ゾーヴァの箱舟
 (画像下部のナビゲーションボタンで、
 絵を拡大して、細部をご覧ください。)
糸井 この大きな「ゾーヴァの箱舟」を観たときに
印刷物でしか観たことがなかったので、
こんなに大きいと想像していなく、
驚きました。
(※編集部註
  絵のサイズは
  横1420センチ×縦1120センチです)
ゾーヴァ この「箱舟」の絵は
実物大の再生というのが
印刷物ではできないんです。
一部だけをクローズアップして見せると
この恐竜と舟の間の一定の緊張感が
失われてしまいますし、
絵の全体を見せると
舟が実際の絵よりは
かなり小さくなってしまいます。
結局、みなさん、
このオリジナルの大きさでの
迫力と緊張感を観たことがないんですよね
糸井 これは、どれぐらいの時間をかけて
描いた絵なんですか?
ゾーヴァ もうずいぶん昔に描いたので
忘れちゃってるなぁ‥‥
確かに長くかかったのですが、
2ヶ月か、3ヶ月ぐらいでしょうか。
糸井 はぁー、ある瞬間を描いているのに、
描くのに時間が長くかかっているというのは
描いている人にとって
大変なことをしていると思うんですけど。
ゾーヴァ まあ、どんな絵を描いても
ある瞬間しか描くことができないんですね。
もっと時間をかけて
描いている人もいますし。
ぼくにとって
この絵を描いていてすごく楽しかったのは
この状況や瞬間を描くというよりも
海原の様子や
空の様子を描くということだったんです。
●最後に展覧会で実際にゾーヴァさんの絵を
 ご覧になった方から届いたメールをご紹介します。


小5の息子を連れて
親子3人で見に行ってきました。

息子は行く前
「僕は行かなくてもいいでしょ。
絵なんかつまんないよ。
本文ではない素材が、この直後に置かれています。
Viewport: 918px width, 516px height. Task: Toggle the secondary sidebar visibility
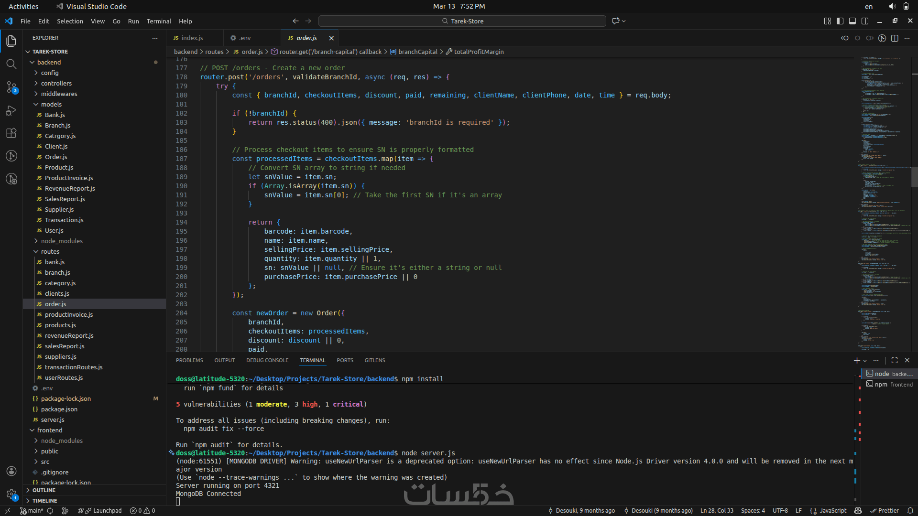pos(865,21)
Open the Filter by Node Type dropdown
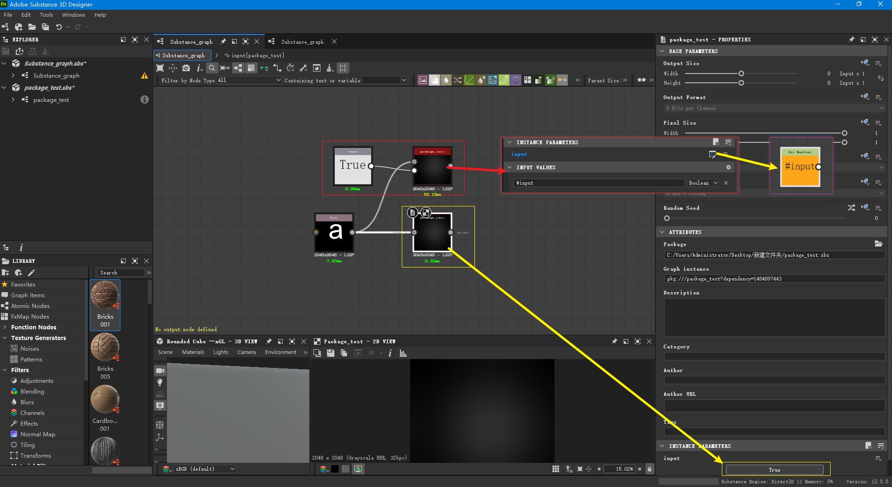892x487 pixels. [249, 80]
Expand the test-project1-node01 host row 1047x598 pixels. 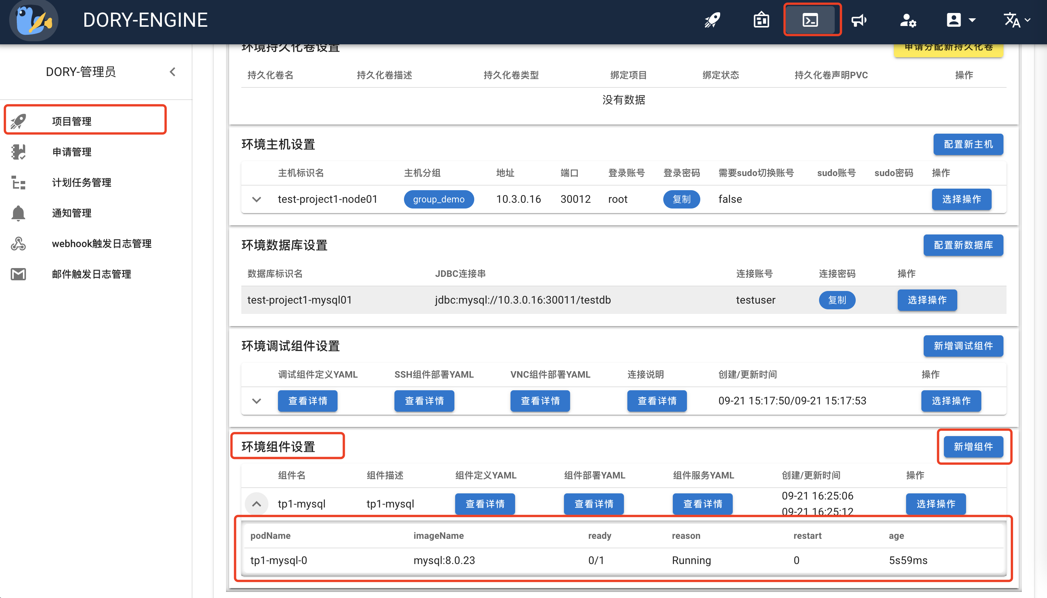point(256,199)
」
と文句タラタラ。
しかし、会場に入ってすぐ、
エスターハージー王子の
パンツをはいた姿を見てからは夢中でした。
「かわいい!」「お母さん、高速豚だって」
「ペンギンが空飛んでる!」
次から次へ私が引っ張りまわされる羽目に。

しばらくして、あれどこに行ったのかしらと思ったら、
いすに座り、置いてある本を読む息子の姿がありました。
親が口をすっぱくして言っても
本など読まない息子が、真剣です。
しかし、普段読書に慣れていないせいで
なかなか読み進まず、時間がかかります。

まわりに沢山の人もいて、
いつまでも座っているのは迷惑と思い
注意しようとしましたが、
あまりの真剣さに声をかけられず、
私たちは黙って見ていました。
20分以上かかったでしょうか。
ようやく読み終わった息子がやってきて
「お母さん、この本買ってくれる? 家で読みたい。」
そう言って差し出したのは
『エスターハージー王子の冒険』でした。
はじめに見た絵の衝撃が続いていたのですね。

なんだかとてもうれしくて、涙が出そうになりました。
自分から本読むと言う気持ちに
なってくれたこともありますが、
一枚の絵が子供の心を
こんなに動かすものなのかと驚きました。
私たちはミヒャエル・ゾーヴァさんから
とても大切なものをいただいたんですね。

本当に素敵な絵でした。出会えて幸せです。